### GOAL OF THE EXERCISE
Looking at the records below, say how many lines include "agent", and add nothing else.
---------- INPUT MATERIAL
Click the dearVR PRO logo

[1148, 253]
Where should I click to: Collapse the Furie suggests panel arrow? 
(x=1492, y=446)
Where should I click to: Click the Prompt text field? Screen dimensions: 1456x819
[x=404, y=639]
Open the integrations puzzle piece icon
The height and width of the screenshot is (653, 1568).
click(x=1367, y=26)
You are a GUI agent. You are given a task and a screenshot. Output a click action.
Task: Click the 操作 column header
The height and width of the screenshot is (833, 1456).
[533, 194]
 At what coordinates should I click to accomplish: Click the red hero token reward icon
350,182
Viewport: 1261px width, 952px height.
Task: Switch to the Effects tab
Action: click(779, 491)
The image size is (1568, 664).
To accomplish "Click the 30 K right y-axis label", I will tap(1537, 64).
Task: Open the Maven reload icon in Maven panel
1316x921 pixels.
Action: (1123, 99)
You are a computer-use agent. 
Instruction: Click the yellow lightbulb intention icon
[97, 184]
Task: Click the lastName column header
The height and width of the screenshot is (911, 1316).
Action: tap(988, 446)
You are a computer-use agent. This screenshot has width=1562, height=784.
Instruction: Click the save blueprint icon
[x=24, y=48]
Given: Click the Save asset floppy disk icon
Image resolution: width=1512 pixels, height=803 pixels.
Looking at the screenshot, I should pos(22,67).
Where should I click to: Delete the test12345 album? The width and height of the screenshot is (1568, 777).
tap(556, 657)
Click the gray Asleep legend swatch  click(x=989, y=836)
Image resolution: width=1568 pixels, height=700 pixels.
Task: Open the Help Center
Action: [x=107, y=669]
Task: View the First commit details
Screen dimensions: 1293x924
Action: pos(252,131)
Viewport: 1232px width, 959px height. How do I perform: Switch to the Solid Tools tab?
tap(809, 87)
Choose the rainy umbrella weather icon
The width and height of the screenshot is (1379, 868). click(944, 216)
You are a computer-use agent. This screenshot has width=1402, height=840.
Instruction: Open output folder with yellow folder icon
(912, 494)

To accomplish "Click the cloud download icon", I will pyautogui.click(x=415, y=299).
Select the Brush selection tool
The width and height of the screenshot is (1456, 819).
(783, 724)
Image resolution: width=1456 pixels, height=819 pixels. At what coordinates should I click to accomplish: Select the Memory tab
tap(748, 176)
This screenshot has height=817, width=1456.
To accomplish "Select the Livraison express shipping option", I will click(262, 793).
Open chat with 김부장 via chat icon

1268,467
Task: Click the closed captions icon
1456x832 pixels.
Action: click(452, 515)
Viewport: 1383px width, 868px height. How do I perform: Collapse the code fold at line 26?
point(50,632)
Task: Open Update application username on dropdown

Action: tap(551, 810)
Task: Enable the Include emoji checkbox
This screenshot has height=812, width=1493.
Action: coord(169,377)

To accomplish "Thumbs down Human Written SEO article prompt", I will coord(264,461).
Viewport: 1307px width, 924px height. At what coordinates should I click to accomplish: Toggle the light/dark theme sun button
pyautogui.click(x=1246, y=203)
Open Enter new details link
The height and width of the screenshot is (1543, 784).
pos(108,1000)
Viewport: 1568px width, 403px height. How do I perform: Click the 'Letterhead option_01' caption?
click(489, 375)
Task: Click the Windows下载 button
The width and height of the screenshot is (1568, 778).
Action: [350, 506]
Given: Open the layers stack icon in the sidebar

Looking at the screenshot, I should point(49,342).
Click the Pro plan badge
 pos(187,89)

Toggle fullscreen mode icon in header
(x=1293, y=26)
--------------------
### THE COMPLETED TASK
4